### TEXTE PROPOSÉ
Toujours deux pour un nouveau regard et une juste distance éthique. Éthique parce que le témoignage suppose une expérience à traduire : penser ce qu’on ne comprend pas, penser une violence toujours plus incompréhensible. Carine Krecké ne documente pas, elle traduit l’incompréhension en langage pour d’autres témoins, nous. Faire incompréhension autrement que par des images que nous ne connaissons que trop et que nous ne questionnons plus (démembrement, exécution, explosion…), écrire pour manifester l’expérience inquiète de nos normes, affirmer la responsabilité par nos mots propres attestant une singularité inédite de soi, sans faire l’économie de la violence. Il ne faut pas s’étonner d’apprendre que les sœurs Krecké ont écrit de la poésie. S’il y a bien un langage qui peut tout dire, sur tout, sans norme, autorité, identification, c’est la poésie.

### CONSIGNE A
Présentez l'ensemble du listing ci-dessous sous forme de tableau Markdown à deux colonnes : « N° » pour le numéro de ligne et « Ligne » pour son texte. Omettez les lignes vides.

### DONNÉES EXTRAITES
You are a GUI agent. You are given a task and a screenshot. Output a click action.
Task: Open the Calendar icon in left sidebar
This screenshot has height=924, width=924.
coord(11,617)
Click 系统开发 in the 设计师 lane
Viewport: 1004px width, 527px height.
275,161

### CONSIGNE B
Poursuivez le texte sur Carine Krecké et le témoignage à partir de l'endroit où il s'arrête.

### RÉSULTAT FINAL A
| N° | Ligne |
|---|---|
| 1 | You are a GUI agent. You are given a task and a screenshot. Output a click action. |
| 2 | Task: Open the Calendar icon in left sidebar |
| 3 | This screenshot has height=924, width=924. |
| 4 | coord(11,617) |
| 5 | Click 系统开发 in the 设计师 lane |
| 6 | Viewport: 1004px width, 527px height. |
| 7 | 275,161 |

### RÉSULTAT FINAL B
Perdre le nord se loge dans des constructions de récits, et non des images sidérantes. On ne comprend pas mieux ce qu’on voit, et les images ne font pas que défiler et s’éteindre dans la voix off de Carine Krecké, elles sont portées par les mots d’une mémoire. Si ces images commencent comme des abstractions qui ne signifient rien, une voix entêtante et des mots lus comme des sous-titres en font une vie à ne pas laisser perdre. Pas celle de Krecké, pas même d’une ou d’un autre, la vie du plus vivant qui s’appelle mémoire.
Bien que versées au registre d’une matière de travail, les images, accessibles comme premier plan, deviennent secondaires. C’est ainsi que l’exposition n’a rien d’un reportage sur la guerre en Syrie. Carine Krecké renverse la domination des images qui nous abreuvent, des images qui disent tout, tout de suite, par une mémoire qui réinstitue un temps, second, de pensée.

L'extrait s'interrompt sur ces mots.